History, as 
worthy of notice--that Pompey died, as it were, within sight of that very 
temple which he had polluted. Let us not suppose that Paganism, or
Pagan nations, were therefore excluded from the concern and tender 
interest of Heaven. They also had their place allowed. And we may be 
sure that, amongst them, the Roman emperor, as the great accountant 
for the happiness of more men, and men more cultivated, than ever 
before were intrusted to the motions of a single will, had a special, 
singular, and mysterious relation to the secret counsels of Heaven. 
Even we, therefore, may lawfully attribute some sanctity to the Roman 
emperor.

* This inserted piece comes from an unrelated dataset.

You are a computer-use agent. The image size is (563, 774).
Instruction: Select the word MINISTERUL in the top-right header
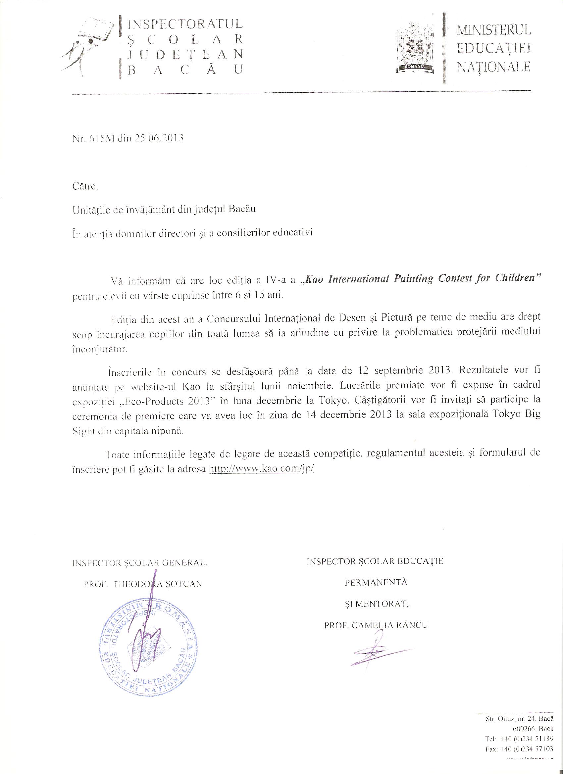(x=494, y=30)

That the Romans did so with absolute sincerity is certain. The 
altars of the emperor had a twofold consecration; to violate them, was 
the double crime of treason and heresy, In his appearances of state and 
ceremony, the fire, the sacred fire epompeue was carried in ceremonial 
solemnity before him; and every other circumstance of divine worship 
attended the emperor in his lifetime. [Footnote: The fact is, that the 
emperor was more of a sacred and divine creature in his lifetime than 
after his death. His consecrated character as a living ruler was a truth; 
his canonization, a fiction of tenderness to his memory.] 
To this view of the imperial character and relations must be added one 
single circumstance, which in some measure altered the whole for the 
individual who happened to fill the office. The emperor de facto might 
be viewed under two aspects: there was the man, and there was the 
office. In his office he was immortal and sacred: but as a question 
might still be raised, by means of a mercenary army, as to the claims of 
the particular individual who at any time filled the office, the very 
sanctity and privilege of the character with which he was clothed might 
actually be turned against himself; and here it is, at this point, that the 
character of Roman emperor became truly and mysteriously awful. 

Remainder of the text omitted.